Limitations & Future Work

  1. Performance Drop in Large-Scale SR: The advantage diminishes at \(4\times\) scale, as excessive loss of texture details weakens the benefits of spatially-variant modeling.
  2. Color Distortion: Color shift may occur in heavily noisy images, which is a common issue for most SR methods.
  3. Computational Efficiency: Running 5000 EM iterations (each containing SGLD sampling) takes 33s in total, which is acceptable but far from real-time.
  4. Future work can explore extending the concept of fuzzy set coefficient matrices to other image inverse problems (such as deblurring and deraining).
  • The Deep Image Prior (DIP) framework provides a foundation for dataset-free methods. On this basis, this work introduces spatially-variant degradation modeling.
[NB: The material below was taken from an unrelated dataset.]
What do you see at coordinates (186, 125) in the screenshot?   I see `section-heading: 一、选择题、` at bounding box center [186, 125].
  • Comparison with BSRDM demonstrates that spatially-variant degradation modeling can bring significant improvements with only a tiny amount of extra parameters (88K).
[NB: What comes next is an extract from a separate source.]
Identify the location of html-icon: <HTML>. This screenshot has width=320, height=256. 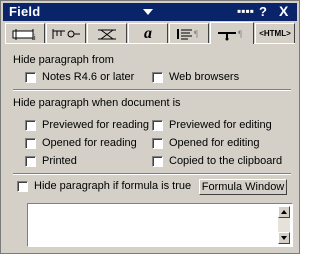
(275, 34).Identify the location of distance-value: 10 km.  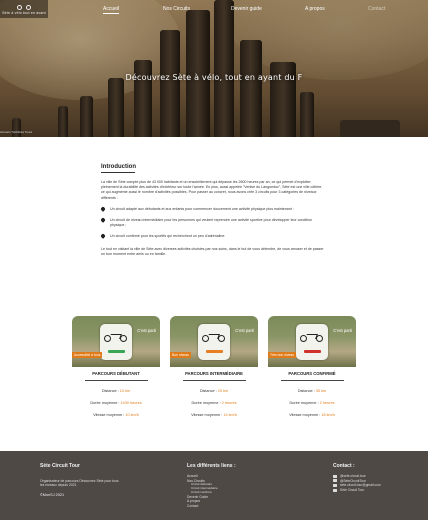
(125, 391).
  • The inference framework of Monte Carlo EM + SGLD provides an elegant mathematical structure for probabilistic image restoration.
  • The application of fuzzy set theory in computer vision still holds vast potential for exploration.

Rating

  • Novelty: ⭐⭐⭐⭐⭐ — The first dataset-free spatially-variant degradation model, featuring a unique fuzzy set coefficient matrix design.
  • Experimental Thoroughness: ⭐⭐⭐⭐ — Assessed across 5 datasets and 3 scale factors with core components covered in ablation, though lacking a direct comparison with other spatially-variant methods like LARPAR.
  • Writing Quality: ⭐⭐⭐⭐ — The mathematical derivations are clear but symbol-dense, presenting a somewhat high reader entry barrier for the probabilistic modeling part.
  • Value: ⭐⭐⭐⭐ — Training without a dataset is a significant advantage, delivering solid performance gains. Code is open-sourced.